» **TASK PROMPT**: Arrange the material below as a JSON list of strings, one string per line, with blank lines omitted. Leave the pictures out of your answer.

» **DATA FOR THIS EXERCISE**:
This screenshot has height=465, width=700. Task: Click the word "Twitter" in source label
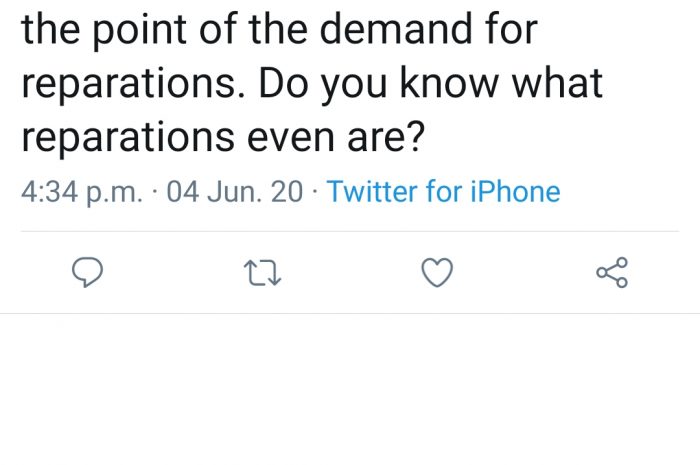pos(372,191)
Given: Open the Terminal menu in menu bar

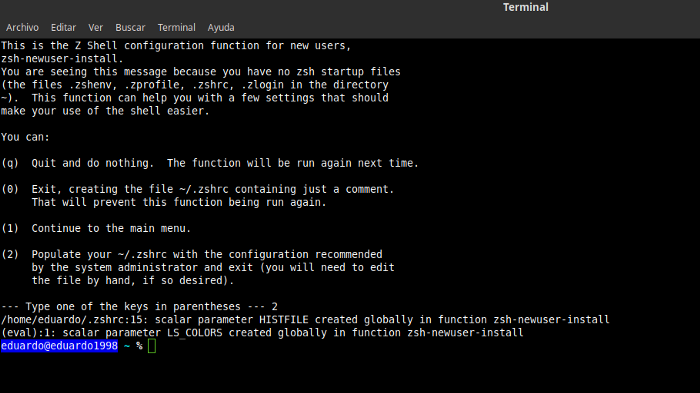Looking at the screenshot, I should [x=176, y=28].
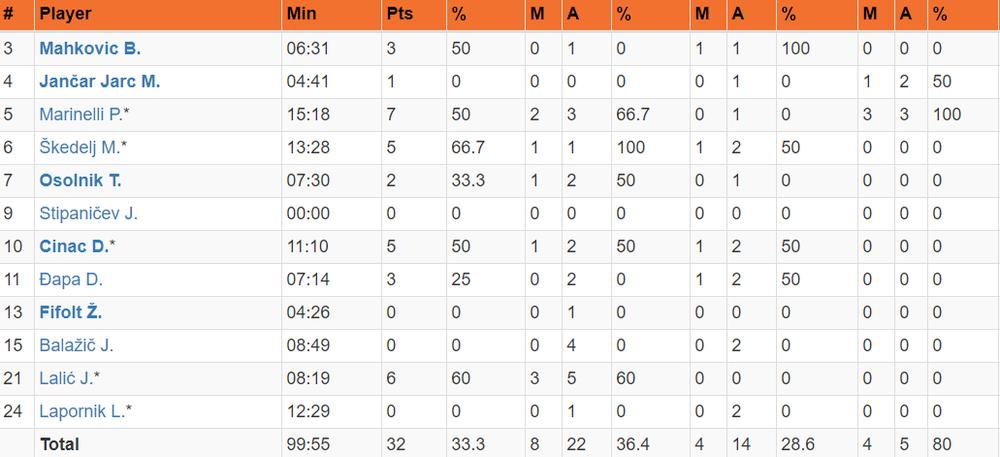Image resolution: width=1000 pixels, height=457 pixels.
Task: Click the Min column header
Action: point(301,15)
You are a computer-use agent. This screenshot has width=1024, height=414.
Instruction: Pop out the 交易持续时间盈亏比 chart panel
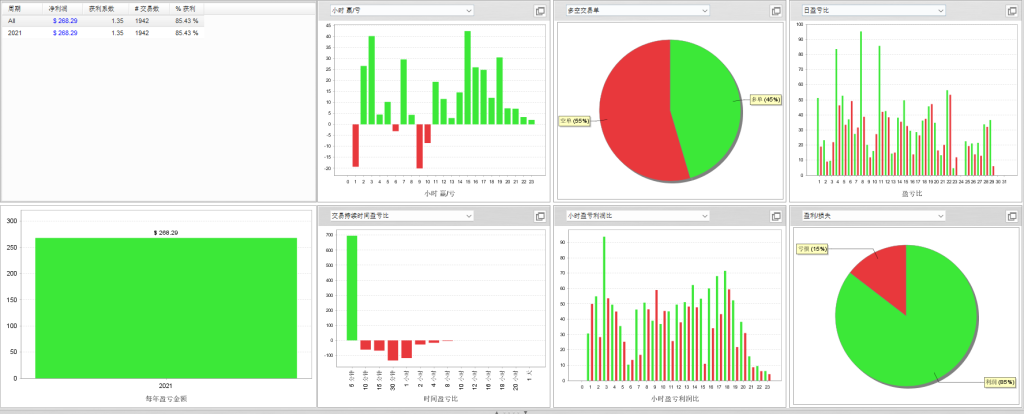tap(539, 215)
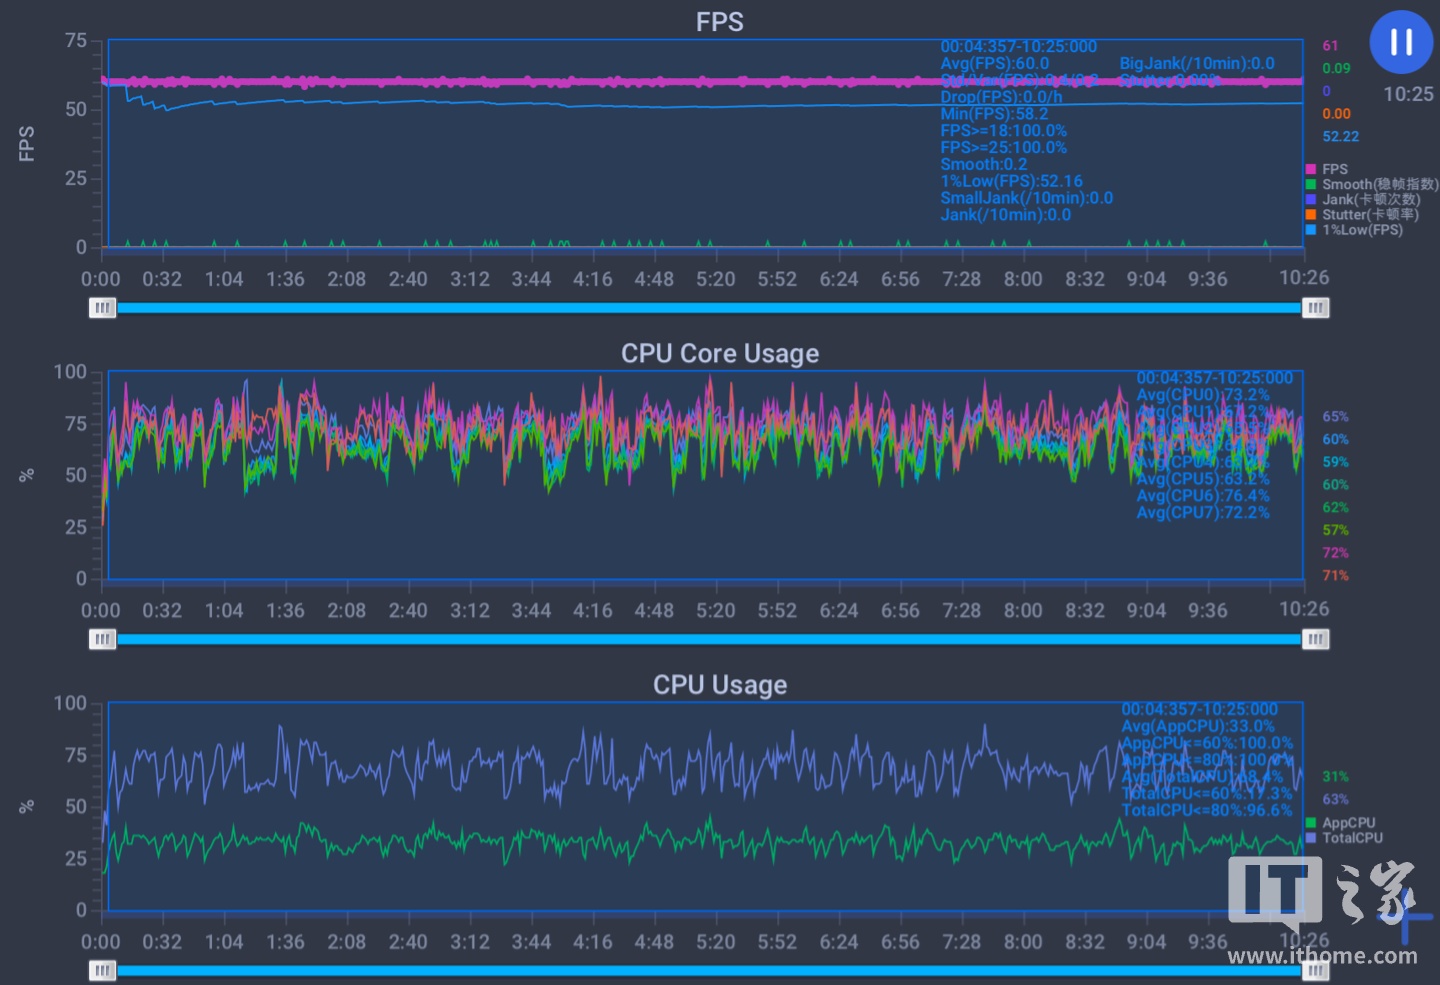Select the FPS chart title
The image size is (1440, 985).
719,22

» **SOLUTION TO THE EXERCISE**:
[
  "This screenshot has height=465, width=700. Task: Click the word \"Twitter\" in source label",
  "pos(372,191)",
  "Given: Open the Terminal menu in menu bar",
  "Looking at the screenshot, I should [x=176, y=28].",
  "Image resolution: width=1000 pixels, height=457 pixels.",
  "Task: Click the Min column header",
  "Action: point(301,15)",
  "You are a computer-use agent. This screenshot has width=1024, height=414.",
  "Instruction: Pop out the 交易持续时间盈亏比 chart panel",
  "tap(539, 215)",
  "Select the FPS chart title",
  "The image size is (1440, 985).",
  "719,22"
]